The early auditory system decomposes incoming sounds into a collection of sine waves with different frequencies. But we would not describe our everyday experience of hearing sound as one of “perceiving frequencies”. Rather, we hear complex features such as a familiar voice or a musical melody. My research group examines how the auditory cortex integrates the frequency and timing components of sounds into more behaviourally relevant features, such as “pitch”. Pitch is our perception of the tonal quality of sounds that allows us to experience musical melody. We are using a combination of electrophysiological, behavioural and 2-photon calcium imaging techniques in ferrets to better understand how populations of auditory cortical neurons encode a sound’s pitch. Our results have provided insights into the mechanisms used by individual neurons and neural populations to produce our perception of pitch across a wide range of complex sounds. This work helps explain how we can recognize a familiar tune on a violin or piano.

Q&A: Associate Prof Theresa Burt De Perera

Navigating in a three-dimensional world

Friday 15 February, 1pm at the Large Lecture Theatre, Sherrington Building, Oxford

 

The Cortex Club is excited to presents Associate Prof Teresa Burt De Perera from the Zoology Department, Oxford, who, as part of the DPAG Head of the Department seminar series,  will be talking to us about her work on how animals deal with navigation in a three-dimensional world. Please join us on February 15th at the Large Lecture Theatre, located in the Sherrington Building of the Department of Physiology, Anatomy and Genetics.

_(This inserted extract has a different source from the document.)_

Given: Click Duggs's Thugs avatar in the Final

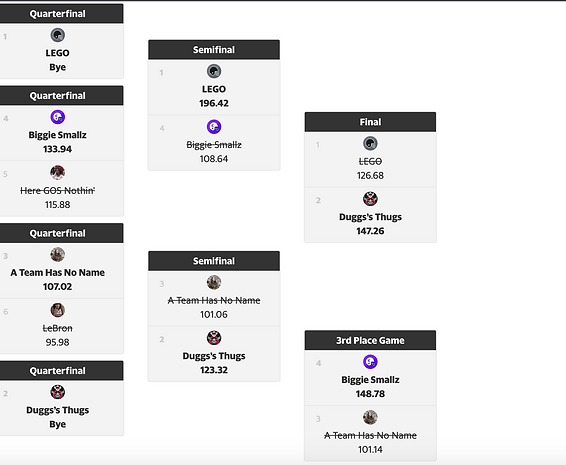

We are hosting a Q&A session after the talk from 2.00 to 3.00 to which students and staff are warmly invited. Please sign up at: https://goo.gl/forms/S0UIVrkeKGwe9drY2

 

 

Abstract

The ability to navigate efficiently is fundamental to animals’ survival and success; enabling them to find mates, avoid predators and find their way home. To orient around their local environment, animals must recognise their own position with respect to a goal. This task can be achieved through a representation of space in their brain, built upon learning and remembering environmental features that are inputted through multiple sensory systems. A substantial research effort has sought to understand how animals navigate, but this has been focused on horizontal movement, despite the real world being three-dimensional. Indeed, most animals have some kind of vertical component to their movements, and there are both quantitative and qualitative reasons why navigating through environments with a vertical axis might be different to navigating purely in 2D. This is pushed to the extreme in volumetric environments, such as those inhabited by many fish. By using experimental and theoretical approaches, we consider how pelagic and benthic fish deal with 3D navigation; from the sensory input, to what information is learned and remembered. This not only allows us to unpick the mechanisms that underpin this important behaviour, but can also inform us about the processes behind learning and memory themselves.